Companies need to invest more to prevent cyberattacks

More than half of companies targeted by malware have paid the amounts demanded by cybercriminals, says a new study released by IT company NOVIPRO. But the firm’s CEO says that rather than paying out the money, companies should be proactive in preventing cyberattacks in the first place. 

“If organizations invested even a fraction of the potential cost of an attack, they could easily put systems in place to guard against such fraud,” said Yves Paquette, co-founder and CEO of NOVIPRO. “In the physical world, you'd employ a detachment of guards to protect something with a seven-figure value, however, there still seems to be a disconnect when the 'something' is digital." 

Paquette said without being proactive, the impact will be devastating to both the companies and their customers. 

Many companies have sensitive data 

Sixty per cent of companies have sensitive customer data, such as confidential information and credit card numbers and nearly one third value their information assets (data, people, processes, etc.) at more than $1 million. 

The company said the COVID-19 pandemic has revived security concerns.
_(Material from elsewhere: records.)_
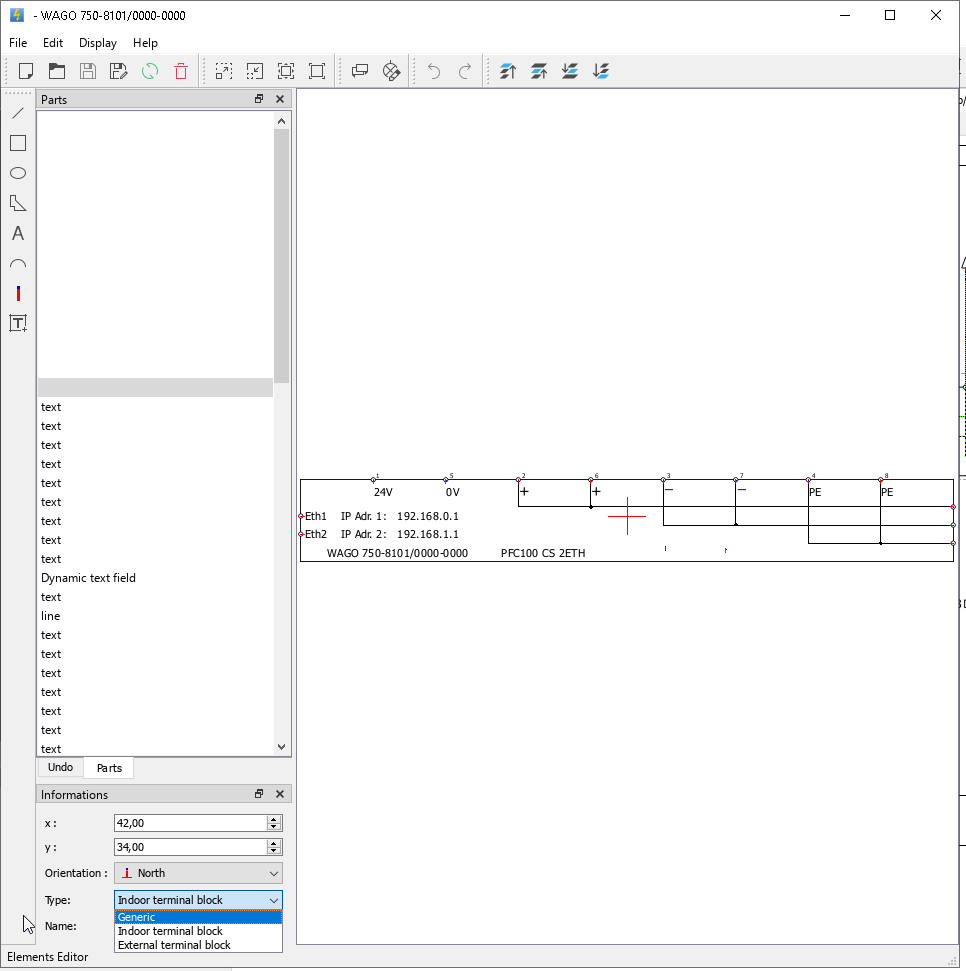Activate the text tool with letter A

pyautogui.click(x=18, y=234)
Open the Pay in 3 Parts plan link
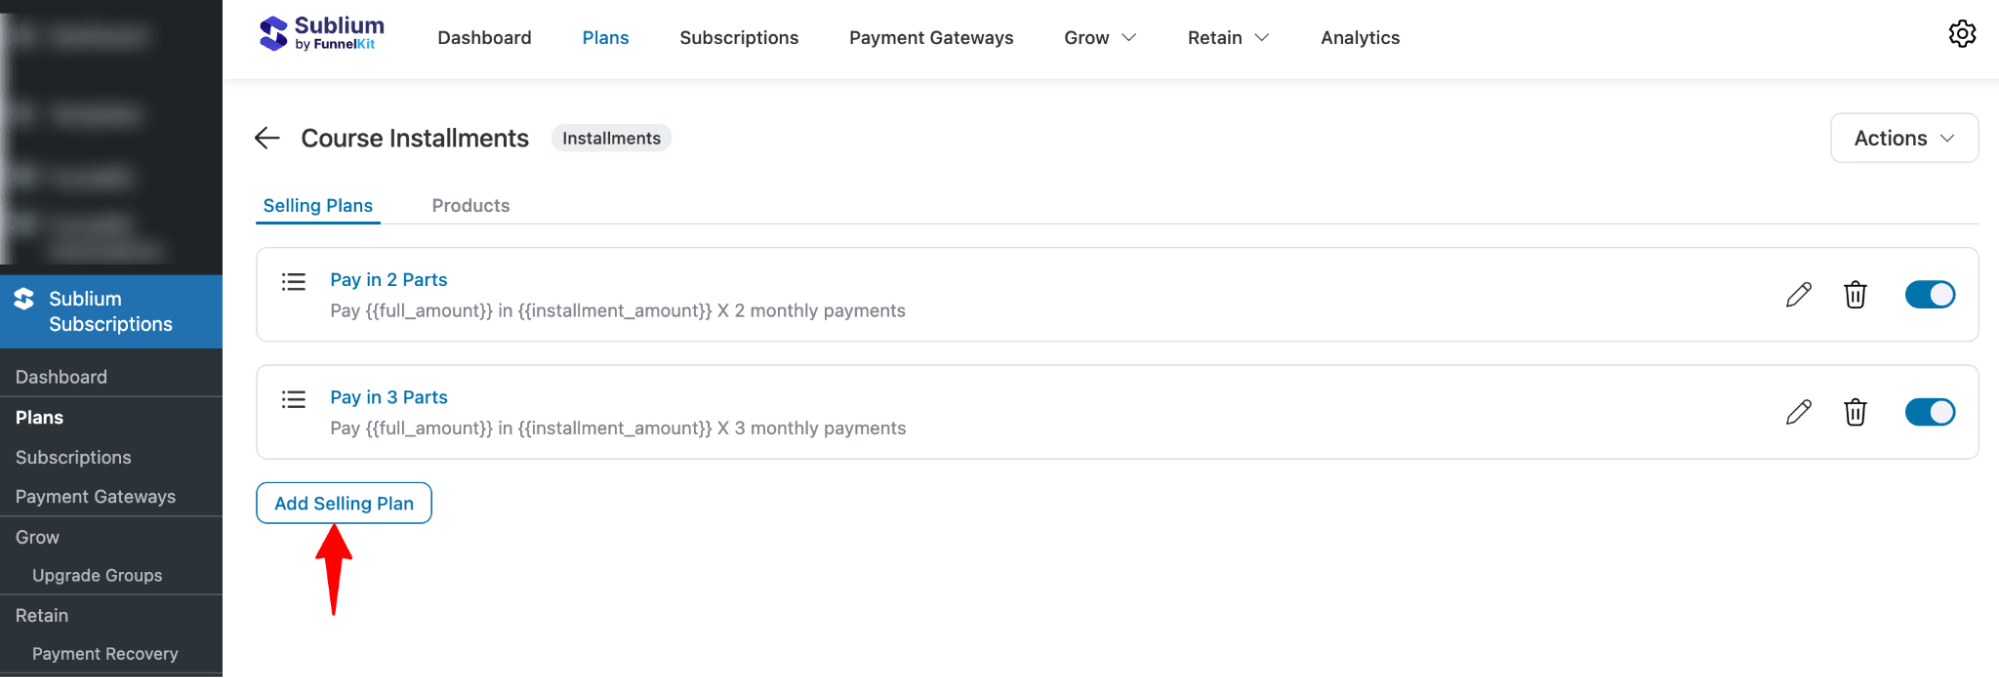 (388, 396)
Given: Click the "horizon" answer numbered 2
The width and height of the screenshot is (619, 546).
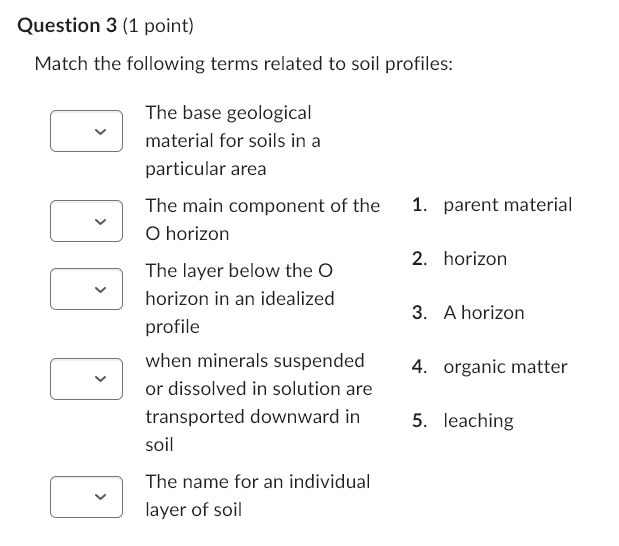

Nearly half (43 per cent) of respondents are more concerned about a breach since the introduction of hybrid work, prompting most organizations (76 per cent) to take the time to review their security practices, whether it's providing training to employees (32 per cent), developing a telecommuting policy (31 per cent) or investing in software (29 per cent). 

"The pandemic has forced companies to focus their energies on operational emergencies," said Dominique Derrier, Chief Information Security Officer of NOVIPRO. "We see that in 2021 they are more aware of computer threats, but are slow to take significant action. It is imperative that organizations apply the latest infrastructure and engage the right experts to ensure their IT security. Not only are their operations at stake, but their reputations as well."